## Instructions to follow:
In full and word for word, print the data below.

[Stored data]
= = =
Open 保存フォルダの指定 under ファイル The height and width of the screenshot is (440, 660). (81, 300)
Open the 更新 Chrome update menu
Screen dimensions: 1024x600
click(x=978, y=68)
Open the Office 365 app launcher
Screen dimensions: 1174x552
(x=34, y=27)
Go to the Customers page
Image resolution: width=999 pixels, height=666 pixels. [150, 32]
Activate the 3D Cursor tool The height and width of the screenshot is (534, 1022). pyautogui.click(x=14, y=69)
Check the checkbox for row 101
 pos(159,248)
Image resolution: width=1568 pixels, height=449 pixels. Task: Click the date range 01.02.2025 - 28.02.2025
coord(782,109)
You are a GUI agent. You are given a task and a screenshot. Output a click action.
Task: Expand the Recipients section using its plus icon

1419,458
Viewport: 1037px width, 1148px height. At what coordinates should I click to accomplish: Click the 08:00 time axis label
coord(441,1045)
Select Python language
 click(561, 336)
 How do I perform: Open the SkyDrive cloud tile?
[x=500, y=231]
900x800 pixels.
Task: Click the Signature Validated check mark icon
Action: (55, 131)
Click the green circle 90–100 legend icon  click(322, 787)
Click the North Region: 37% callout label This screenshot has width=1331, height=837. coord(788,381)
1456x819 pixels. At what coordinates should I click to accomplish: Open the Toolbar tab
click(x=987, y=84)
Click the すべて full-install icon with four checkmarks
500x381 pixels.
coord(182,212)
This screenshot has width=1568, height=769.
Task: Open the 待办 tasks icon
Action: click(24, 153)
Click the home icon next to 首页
= = =
## Exercise response:
Open 保存フォルダの指定 under ファイル The height and width of the screenshot is (440, 660). (81, 300)
Open the 更新 Chrome update menu
Screen dimensions: 1024x600
click(x=978, y=68)
Open the Office 365 app launcher
Screen dimensions: 1174x552
(x=34, y=27)
Go to the Customers page
Image resolution: width=999 pixels, height=666 pixels. [150, 32]
Activate the 3D Cursor tool The height and width of the screenshot is (534, 1022). pyautogui.click(x=14, y=69)
Check the checkbox for row 101
 pos(159,248)
Image resolution: width=1568 pixels, height=449 pixels. Task: Click the date range 01.02.2025 - 28.02.2025
coord(782,109)
You are a GUI agent. You are given a task and a screenshot. Output a click action.
Task: Expand the Recipients section using its plus icon

1419,458
Viewport: 1037px width, 1148px height. At what coordinates should I click to accomplish: Click the 08:00 time axis label
coord(441,1045)
Select Python language
 click(561, 336)
 How do I perform: Open the SkyDrive cloud tile?
[x=500, y=231]
900x800 pixels.
Task: Click the Signature Validated check mark icon
Action: (55, 131)
Click the green circle 90–100 legend icon  click(322, 787)
Click the North Region: 37% callout label This screenshot has width=1331, height=837. coord(788,381)
1456x819 pixels. At what coordinates should I click to accomplish: Open the Toolbar tab
click(x=987, y=84)
Click the すべて full-install icon with four checkmarks
500x381 pixels.
coord(182,212)
This screenshot has width=1568, height=769.
Task: Open the 待办 tasks icon
Action: click(24, 153)
Click the home icon next to 首页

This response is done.